Material provided:
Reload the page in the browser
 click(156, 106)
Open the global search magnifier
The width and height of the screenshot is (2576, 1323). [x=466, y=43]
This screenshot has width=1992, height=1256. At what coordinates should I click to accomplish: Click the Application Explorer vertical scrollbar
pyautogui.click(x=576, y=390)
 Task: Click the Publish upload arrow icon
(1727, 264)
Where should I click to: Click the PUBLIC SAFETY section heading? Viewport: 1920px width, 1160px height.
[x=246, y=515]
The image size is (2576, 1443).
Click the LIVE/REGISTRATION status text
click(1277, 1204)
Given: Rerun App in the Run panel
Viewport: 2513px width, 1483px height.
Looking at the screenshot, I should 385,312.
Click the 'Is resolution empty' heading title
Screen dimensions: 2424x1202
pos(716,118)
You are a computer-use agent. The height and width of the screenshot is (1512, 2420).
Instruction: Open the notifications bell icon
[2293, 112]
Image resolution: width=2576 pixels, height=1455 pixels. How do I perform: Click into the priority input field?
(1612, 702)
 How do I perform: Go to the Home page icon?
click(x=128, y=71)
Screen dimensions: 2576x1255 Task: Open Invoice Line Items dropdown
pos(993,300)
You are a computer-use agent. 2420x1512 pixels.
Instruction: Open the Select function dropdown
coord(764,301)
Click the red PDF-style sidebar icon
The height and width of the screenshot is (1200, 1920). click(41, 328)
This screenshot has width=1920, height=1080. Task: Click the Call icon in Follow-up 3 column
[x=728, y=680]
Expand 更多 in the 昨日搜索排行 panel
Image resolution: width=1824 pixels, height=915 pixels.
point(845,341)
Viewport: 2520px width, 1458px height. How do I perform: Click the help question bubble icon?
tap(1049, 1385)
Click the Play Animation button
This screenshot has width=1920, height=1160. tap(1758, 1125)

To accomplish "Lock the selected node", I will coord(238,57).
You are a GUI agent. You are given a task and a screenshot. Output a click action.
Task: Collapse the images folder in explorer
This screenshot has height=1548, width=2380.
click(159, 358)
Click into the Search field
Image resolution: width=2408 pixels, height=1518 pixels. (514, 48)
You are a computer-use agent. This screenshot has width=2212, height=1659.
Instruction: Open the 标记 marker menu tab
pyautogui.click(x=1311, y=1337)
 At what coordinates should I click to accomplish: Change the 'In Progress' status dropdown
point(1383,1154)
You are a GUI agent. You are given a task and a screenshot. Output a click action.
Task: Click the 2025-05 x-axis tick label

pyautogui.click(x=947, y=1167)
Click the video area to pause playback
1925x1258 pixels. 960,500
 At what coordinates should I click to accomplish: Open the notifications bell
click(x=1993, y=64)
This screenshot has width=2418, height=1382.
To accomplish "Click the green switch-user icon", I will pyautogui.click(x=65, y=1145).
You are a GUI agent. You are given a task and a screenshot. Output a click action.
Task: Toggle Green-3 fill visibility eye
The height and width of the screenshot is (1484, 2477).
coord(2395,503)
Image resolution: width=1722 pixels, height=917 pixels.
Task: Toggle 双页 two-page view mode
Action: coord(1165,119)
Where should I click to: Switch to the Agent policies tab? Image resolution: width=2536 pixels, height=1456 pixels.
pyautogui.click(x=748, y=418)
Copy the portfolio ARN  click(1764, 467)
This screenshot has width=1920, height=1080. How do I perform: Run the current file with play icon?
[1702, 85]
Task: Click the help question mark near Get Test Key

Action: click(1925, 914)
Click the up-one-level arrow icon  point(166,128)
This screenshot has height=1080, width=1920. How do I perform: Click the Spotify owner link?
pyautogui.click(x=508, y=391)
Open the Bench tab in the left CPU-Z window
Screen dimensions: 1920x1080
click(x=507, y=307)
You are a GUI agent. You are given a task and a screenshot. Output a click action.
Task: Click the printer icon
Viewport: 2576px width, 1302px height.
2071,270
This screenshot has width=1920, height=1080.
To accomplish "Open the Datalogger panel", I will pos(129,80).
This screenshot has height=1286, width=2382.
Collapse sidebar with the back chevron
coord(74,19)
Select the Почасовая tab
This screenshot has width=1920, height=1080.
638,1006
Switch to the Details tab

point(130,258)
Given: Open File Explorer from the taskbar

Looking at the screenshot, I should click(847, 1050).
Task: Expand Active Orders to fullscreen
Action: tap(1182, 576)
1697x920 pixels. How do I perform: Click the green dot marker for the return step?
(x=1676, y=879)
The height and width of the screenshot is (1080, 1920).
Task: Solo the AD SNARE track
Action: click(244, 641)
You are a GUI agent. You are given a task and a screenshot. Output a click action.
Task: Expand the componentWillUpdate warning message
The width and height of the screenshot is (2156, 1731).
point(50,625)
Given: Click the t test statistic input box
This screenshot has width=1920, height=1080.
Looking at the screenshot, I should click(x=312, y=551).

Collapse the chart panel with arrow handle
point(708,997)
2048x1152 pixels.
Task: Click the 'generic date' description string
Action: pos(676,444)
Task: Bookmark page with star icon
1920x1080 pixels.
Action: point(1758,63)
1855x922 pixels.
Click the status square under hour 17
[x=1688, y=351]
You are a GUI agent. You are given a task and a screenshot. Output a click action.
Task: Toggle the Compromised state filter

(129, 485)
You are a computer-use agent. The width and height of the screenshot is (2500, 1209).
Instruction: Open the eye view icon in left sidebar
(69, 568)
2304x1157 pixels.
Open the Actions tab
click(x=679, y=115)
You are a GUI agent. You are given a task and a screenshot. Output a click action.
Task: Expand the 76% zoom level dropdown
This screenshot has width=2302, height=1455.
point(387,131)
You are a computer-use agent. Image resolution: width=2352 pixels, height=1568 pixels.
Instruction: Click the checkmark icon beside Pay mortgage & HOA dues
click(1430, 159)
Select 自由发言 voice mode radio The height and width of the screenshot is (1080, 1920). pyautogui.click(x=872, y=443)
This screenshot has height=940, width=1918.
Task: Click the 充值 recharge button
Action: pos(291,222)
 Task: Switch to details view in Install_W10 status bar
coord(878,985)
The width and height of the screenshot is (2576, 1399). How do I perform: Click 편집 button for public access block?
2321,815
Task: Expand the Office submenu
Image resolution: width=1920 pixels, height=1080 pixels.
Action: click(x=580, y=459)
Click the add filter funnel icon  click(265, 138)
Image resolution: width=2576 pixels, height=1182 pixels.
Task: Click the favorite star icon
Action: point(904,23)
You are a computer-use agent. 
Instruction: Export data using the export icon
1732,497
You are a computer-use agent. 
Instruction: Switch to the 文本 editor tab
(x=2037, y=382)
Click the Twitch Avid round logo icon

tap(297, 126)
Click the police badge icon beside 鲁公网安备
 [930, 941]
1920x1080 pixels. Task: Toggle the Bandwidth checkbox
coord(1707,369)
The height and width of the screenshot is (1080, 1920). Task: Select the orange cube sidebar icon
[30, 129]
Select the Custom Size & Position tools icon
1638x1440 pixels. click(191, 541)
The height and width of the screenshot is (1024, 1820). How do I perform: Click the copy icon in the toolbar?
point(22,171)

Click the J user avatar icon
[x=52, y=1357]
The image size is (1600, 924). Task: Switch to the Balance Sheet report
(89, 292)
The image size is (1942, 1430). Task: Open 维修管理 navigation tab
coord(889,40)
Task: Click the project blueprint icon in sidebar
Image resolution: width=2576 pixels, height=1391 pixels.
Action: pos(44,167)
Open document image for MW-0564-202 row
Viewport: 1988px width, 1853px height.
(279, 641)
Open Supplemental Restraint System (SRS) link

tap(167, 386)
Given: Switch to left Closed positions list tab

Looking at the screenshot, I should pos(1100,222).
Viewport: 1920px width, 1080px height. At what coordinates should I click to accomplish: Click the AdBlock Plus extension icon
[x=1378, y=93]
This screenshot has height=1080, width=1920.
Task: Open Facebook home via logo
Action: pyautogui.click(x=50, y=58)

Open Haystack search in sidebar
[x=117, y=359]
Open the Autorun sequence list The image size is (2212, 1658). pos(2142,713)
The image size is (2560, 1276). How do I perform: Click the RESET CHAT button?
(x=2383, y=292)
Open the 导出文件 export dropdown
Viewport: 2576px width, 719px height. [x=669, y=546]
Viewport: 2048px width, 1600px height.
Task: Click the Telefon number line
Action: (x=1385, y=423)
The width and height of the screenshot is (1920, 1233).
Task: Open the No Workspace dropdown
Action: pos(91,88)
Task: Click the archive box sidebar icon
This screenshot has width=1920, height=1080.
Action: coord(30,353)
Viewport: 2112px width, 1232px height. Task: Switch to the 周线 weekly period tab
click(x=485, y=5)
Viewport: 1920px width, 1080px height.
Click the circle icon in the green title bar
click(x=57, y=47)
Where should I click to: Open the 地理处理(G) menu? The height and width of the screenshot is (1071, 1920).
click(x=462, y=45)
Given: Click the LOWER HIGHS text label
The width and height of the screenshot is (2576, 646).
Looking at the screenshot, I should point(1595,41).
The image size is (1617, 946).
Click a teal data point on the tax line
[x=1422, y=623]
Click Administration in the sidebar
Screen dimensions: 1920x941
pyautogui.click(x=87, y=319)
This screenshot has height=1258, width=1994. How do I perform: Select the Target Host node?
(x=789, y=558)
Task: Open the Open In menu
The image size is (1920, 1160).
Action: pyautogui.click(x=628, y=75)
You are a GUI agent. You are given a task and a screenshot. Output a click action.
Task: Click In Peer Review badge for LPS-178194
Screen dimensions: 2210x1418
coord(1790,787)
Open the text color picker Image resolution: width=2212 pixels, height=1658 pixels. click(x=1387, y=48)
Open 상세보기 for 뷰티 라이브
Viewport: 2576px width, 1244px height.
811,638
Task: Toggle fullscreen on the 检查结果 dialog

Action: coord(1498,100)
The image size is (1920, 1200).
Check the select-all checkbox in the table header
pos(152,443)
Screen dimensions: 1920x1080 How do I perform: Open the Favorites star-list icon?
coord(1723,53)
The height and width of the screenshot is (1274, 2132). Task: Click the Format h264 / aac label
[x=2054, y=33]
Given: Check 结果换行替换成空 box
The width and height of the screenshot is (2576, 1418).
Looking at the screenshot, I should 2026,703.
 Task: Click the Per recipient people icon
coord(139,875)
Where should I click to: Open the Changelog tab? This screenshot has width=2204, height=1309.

Problem description: From the material above, set down exactly the lines starting at the one with "Given: Switch to" and ending at the one with "Open the Autorun", end lines included.

Written response:
Given: Switch to left Closed positions list tab

Looking at the screenshot, I should pos(1100,222).
Viewport: 1920px width, 1080px height. At what coordinates should I click to accomplish: Click the AdBlock Plus extension icon
[x=1378, y=93]
This screenshot has height=1080, width=1920.
Task: Open Facebook home via logo
Action: pyautogui.click(x=50, y=58)

Open Haystack search in sidebar
[x=117, y=359]
Open the Autorun sequence list The image size is (2212, 1658). pos(2142,713)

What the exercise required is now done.